Он сложил предательски подрагивающие конечности на груди и прошёл на нос захваченного судна, очищенный уже и от тел восставших. Сзади послышалось хеканье одного из джур, кряжистого, ростом ниже его самого на голову, но не уступавшего ему силой, Богдана Коваля. Вслед за хеканьем послышался всплеск, видимо, парень выбросил тело раненного попаданцем турка за борт. Всматриваясь в недалёкий крымский берег, Аркадий захандрил.
"И где, спрашивается, радость битвы, хваленная столькими поэтами? Ох, чую я, не нюхали эти штафирки пороха в натуре. Хотя нет, кто-кто, а Денис Давыдов битв-сражений навидался по самое не могу. При жизни для всей Европы легендой был, а битвы воспевал. Да вон, Иван, тоже от резни шалеет, кайф ловит. Наверно, это мне такое не суждено. И, честно говоря, не лез бы, а приходится. И хрена мне не изменить, если казаки меня трусом считать будут. Придётся и дальше слушать гром битв изнутри, чтоб им… А джур таки правильной охране моей персоны обучить надо. Чую, пригодится".
До Азова две галеры с недостаточными экипажами и некомплектом вёсел добрались позже основной эскадры. Всю дорогу пришлось грести против ветра, слава богу, не слишком сильного. Появились кровавые мозоли от гребли и у попаданца.
Уже подходя к Дону, маленький караван из двух каторг встретил тот самый, построенный по советам Аркадия тримаран. Вымотанные тяжёлым путём казаки увидели шедший навстречу парусник. Опознав его, обратили внимание, что он приближается с большой скоростью. Иван, и сам сильно уставший, разрешил сделать короткий перерыв, большинство казаков, бросив вёсла, столпилось на верхней палубе, любуясь стремительным маленьким корабликом. Опытные пираты, немало поплававшие, быстро обратили внимание, что ветер-то для корабля не очень-то и попутный, а идёт он только под парусом и с хорошей скоростью.
— Ты гляди, мачта, какая высокая! И как он не перевернётся, маленький такой, при здоровенных-то парусах? — удивлялся кто-то на носу.

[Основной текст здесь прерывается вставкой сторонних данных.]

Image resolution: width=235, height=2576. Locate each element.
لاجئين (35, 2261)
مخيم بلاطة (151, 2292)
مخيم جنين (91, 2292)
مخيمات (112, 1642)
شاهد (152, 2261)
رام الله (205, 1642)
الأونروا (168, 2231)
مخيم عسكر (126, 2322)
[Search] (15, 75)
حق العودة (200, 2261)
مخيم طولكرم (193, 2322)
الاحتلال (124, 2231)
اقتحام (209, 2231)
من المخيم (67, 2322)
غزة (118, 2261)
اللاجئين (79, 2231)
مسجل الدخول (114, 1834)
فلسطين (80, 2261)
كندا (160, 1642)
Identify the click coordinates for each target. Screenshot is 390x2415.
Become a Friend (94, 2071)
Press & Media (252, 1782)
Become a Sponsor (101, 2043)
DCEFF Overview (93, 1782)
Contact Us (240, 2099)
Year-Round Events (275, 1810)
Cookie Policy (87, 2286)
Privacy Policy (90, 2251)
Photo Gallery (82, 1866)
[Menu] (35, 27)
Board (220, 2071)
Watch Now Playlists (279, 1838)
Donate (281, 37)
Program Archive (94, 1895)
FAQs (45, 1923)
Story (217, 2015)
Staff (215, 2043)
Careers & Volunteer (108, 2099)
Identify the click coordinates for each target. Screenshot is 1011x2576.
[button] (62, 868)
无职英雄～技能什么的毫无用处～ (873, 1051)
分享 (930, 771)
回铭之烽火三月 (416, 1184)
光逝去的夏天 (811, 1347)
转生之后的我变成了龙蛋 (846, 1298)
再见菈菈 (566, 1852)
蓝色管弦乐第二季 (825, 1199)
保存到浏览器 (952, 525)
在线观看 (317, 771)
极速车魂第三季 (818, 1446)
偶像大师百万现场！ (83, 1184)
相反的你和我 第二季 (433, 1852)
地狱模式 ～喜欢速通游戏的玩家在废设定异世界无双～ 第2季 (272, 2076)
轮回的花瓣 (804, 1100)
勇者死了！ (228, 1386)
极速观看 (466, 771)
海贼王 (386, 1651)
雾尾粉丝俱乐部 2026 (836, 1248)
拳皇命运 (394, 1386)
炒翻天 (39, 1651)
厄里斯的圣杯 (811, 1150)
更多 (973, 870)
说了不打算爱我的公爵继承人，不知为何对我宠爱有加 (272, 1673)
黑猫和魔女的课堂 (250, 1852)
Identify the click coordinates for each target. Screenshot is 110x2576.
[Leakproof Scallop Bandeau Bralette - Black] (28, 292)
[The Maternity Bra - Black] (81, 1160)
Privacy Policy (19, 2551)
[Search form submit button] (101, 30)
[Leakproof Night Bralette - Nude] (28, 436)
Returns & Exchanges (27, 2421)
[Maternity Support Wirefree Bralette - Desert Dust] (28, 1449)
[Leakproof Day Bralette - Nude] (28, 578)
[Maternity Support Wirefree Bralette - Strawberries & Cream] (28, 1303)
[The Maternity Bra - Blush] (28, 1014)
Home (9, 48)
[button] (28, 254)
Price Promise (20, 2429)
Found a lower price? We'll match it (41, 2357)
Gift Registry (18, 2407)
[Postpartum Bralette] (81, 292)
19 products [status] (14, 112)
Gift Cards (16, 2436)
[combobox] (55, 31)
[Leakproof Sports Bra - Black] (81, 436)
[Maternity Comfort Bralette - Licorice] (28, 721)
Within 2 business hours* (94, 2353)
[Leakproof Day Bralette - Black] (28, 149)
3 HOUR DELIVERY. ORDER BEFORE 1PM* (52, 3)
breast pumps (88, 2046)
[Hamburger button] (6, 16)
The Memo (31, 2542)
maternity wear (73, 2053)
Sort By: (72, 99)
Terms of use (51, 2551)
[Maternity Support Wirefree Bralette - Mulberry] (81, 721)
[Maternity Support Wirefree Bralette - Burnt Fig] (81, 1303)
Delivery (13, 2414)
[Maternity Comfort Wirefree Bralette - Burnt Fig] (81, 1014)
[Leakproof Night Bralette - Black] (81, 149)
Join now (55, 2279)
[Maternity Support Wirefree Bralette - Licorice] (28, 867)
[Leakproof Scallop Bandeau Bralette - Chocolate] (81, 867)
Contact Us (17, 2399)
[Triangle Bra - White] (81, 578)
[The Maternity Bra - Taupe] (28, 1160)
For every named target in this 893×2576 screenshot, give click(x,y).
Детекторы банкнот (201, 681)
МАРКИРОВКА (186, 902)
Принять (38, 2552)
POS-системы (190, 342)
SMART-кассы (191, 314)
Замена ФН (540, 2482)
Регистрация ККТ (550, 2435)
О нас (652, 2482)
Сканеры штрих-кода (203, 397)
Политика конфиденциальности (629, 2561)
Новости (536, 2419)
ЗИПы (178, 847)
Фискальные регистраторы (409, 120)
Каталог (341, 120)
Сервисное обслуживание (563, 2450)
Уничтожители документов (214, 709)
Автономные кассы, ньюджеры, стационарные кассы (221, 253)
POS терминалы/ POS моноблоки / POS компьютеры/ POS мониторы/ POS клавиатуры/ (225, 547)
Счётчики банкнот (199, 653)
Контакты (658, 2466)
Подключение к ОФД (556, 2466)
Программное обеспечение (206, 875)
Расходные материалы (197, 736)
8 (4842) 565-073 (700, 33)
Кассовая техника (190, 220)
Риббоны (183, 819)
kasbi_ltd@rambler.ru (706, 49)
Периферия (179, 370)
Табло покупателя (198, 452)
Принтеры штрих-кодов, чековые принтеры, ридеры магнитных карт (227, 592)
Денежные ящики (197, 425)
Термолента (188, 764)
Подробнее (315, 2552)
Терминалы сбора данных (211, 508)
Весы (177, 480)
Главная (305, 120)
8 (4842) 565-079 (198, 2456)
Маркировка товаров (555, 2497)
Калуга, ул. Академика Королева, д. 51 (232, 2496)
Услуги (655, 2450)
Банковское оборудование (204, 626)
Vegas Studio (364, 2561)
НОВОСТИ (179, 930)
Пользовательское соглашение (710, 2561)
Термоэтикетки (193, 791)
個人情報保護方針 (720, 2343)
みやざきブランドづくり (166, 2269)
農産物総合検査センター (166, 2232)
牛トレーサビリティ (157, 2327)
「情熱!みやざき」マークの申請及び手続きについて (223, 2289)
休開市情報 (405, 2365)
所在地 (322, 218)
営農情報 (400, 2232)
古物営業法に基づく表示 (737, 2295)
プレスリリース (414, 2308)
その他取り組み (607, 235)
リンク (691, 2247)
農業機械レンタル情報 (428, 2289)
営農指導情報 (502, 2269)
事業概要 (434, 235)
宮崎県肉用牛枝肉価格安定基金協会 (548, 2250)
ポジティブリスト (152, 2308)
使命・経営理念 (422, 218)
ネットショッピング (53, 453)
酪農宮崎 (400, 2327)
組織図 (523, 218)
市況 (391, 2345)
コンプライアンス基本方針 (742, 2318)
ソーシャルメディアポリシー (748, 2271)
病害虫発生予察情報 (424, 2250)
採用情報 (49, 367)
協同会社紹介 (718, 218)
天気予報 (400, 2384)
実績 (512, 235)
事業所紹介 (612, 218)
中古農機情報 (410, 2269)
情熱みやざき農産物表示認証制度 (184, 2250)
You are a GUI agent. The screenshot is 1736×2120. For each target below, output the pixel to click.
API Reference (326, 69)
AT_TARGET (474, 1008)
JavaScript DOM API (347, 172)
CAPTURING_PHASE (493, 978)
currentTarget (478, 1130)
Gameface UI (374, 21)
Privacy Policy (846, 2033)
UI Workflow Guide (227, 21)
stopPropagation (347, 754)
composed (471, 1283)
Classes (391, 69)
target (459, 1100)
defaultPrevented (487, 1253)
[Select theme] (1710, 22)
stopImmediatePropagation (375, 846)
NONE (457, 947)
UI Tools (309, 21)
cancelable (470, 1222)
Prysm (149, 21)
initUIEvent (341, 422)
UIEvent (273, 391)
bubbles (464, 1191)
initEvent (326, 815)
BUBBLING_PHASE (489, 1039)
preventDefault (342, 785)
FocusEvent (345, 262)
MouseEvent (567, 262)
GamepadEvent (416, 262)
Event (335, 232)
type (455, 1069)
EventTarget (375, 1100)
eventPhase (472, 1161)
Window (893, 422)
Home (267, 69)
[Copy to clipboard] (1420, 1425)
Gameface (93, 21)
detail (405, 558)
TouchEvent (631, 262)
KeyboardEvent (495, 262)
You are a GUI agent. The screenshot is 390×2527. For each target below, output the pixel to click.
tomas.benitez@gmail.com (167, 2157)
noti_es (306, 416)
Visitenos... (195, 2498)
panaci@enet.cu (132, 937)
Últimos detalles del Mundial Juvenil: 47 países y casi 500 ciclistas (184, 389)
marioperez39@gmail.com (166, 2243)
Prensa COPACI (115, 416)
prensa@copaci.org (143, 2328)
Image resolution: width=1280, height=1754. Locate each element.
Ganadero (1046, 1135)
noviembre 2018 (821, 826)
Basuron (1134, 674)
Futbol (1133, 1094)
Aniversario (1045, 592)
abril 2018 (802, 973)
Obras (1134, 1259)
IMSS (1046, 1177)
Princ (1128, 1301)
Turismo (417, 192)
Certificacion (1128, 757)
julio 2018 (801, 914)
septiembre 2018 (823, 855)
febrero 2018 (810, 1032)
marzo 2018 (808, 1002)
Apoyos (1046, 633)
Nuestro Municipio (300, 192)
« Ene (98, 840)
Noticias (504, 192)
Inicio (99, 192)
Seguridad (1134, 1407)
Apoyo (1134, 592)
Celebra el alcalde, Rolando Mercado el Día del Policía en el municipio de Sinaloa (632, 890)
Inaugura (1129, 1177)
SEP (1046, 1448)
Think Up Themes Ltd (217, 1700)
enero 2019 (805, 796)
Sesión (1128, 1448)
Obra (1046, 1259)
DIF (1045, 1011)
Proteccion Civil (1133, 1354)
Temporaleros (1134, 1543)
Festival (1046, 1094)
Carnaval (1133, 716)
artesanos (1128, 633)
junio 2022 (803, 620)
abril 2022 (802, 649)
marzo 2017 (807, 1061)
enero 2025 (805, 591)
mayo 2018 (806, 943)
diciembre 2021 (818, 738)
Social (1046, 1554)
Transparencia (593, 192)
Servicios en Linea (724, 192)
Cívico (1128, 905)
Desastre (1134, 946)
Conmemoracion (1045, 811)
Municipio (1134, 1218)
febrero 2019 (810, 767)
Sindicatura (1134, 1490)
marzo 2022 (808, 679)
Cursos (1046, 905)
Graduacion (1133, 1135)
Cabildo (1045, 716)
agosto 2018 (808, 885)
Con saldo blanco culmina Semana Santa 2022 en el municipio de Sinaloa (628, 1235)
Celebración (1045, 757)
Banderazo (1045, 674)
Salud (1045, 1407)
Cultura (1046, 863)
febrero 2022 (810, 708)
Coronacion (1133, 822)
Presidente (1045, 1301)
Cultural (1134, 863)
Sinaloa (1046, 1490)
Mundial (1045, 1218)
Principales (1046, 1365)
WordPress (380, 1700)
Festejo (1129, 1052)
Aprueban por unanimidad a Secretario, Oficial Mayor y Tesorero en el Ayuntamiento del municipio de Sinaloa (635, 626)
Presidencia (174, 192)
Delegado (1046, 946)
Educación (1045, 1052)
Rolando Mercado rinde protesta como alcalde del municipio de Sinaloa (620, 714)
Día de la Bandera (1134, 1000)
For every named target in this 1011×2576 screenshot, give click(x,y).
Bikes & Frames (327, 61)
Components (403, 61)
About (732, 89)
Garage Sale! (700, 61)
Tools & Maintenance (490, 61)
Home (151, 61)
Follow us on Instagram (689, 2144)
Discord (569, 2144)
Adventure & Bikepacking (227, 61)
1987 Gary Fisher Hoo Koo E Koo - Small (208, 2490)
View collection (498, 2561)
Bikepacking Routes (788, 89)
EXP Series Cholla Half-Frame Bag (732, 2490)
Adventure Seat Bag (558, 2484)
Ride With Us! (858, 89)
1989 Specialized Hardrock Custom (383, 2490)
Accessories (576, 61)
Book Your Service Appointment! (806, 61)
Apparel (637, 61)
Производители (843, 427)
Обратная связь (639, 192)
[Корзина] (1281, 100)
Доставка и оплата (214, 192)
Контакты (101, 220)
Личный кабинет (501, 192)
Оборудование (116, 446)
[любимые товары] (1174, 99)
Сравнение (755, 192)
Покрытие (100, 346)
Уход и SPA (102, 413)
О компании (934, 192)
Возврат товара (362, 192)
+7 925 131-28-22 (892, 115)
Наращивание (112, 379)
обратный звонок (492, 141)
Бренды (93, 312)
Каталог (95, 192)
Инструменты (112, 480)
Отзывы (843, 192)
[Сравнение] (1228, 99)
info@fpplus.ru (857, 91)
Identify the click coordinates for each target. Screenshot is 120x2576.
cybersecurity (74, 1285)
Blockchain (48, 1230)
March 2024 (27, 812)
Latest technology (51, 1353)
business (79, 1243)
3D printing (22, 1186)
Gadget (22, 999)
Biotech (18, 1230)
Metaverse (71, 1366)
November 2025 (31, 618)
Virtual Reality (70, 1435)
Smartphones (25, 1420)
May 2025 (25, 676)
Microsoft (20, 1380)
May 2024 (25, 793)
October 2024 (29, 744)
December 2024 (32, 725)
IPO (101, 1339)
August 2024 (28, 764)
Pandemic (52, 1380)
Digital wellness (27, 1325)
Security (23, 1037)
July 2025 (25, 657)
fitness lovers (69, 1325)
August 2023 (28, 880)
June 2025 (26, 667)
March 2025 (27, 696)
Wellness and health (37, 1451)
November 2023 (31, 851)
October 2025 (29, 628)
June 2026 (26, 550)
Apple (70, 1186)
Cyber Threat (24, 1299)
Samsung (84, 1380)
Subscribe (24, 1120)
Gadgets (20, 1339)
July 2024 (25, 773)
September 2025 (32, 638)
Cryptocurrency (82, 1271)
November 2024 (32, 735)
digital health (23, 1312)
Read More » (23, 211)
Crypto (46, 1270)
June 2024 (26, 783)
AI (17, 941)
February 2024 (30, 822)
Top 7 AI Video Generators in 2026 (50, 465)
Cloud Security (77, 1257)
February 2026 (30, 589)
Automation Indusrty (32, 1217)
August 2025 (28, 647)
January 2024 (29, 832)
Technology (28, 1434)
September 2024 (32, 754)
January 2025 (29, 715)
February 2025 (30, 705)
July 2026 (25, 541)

— Да он из трёх лодок сразу склёпан! Получается, в ширину поболе двух стругов, а то и с галеру. Вот и не переворачивается.
— Дык, чего же его вширь не раздвинули, чтоб заместь трёх одна лодка была? В неё же много более всего влезло бы, супротив этого.
— Дярёвня ты лапотная! При галерной ширине ему бы никакие паруса быстро плыть не дали возможности. Лохань с парусами бысто не поплывёт.
— А скорость-то, скорость! Как бы не вёрст двадцать в час идёт! Это-то при боковом ветру. А при попутном-то, страшно подумать, как он плавает… небось у робят головы кружатся.
Аркадий подошёл к любовавшемуся стремительным корабликом Ивану.
— Ну, как тебе мой тримаран? Ведь, действительно, при хорошем попутном ветре, сорок, не сорок, но вёрст тридцать пять он выдаст. Ну… мы на это рассчитываем. Никто в мире сейчас так не плавает!